## begin PROVIDED RECORDS

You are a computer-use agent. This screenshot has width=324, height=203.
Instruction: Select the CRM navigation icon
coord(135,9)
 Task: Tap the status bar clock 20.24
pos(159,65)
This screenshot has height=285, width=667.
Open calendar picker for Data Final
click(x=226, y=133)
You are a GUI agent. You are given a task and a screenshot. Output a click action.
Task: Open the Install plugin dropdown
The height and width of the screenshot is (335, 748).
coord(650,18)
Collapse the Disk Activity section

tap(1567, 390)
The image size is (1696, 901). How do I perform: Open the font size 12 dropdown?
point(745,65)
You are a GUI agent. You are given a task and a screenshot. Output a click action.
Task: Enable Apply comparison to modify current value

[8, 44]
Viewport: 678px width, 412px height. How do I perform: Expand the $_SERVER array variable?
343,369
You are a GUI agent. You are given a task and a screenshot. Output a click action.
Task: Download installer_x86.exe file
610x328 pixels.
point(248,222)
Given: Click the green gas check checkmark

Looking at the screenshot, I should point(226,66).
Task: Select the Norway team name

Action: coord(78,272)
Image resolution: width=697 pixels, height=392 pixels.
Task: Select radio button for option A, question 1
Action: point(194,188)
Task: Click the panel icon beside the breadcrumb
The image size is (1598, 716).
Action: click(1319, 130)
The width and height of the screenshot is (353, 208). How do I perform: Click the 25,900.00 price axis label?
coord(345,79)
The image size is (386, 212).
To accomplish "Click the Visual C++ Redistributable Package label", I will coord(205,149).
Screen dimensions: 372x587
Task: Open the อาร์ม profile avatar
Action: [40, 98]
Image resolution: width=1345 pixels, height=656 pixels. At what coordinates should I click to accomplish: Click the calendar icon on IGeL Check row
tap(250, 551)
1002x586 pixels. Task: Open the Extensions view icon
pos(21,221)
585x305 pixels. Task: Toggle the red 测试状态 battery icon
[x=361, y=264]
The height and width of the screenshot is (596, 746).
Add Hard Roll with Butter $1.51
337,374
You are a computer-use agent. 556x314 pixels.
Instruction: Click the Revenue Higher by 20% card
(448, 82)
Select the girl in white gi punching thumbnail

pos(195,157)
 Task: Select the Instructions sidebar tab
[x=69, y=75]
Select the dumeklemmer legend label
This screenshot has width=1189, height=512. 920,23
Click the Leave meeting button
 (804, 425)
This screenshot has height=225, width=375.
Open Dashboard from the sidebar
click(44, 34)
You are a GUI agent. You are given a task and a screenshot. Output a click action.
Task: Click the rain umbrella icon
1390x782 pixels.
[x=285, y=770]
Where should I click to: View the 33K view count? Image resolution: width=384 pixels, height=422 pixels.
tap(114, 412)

## end PROVIDED RECORDS

WHAT TO PRODUCE: Collect each line of the records above that contains the string "sidebar". Treat the match as case-sensitive.

FINAL RESULT:
 Task: Select the Instructions sidebar tab
Open Dashboard from the sidebar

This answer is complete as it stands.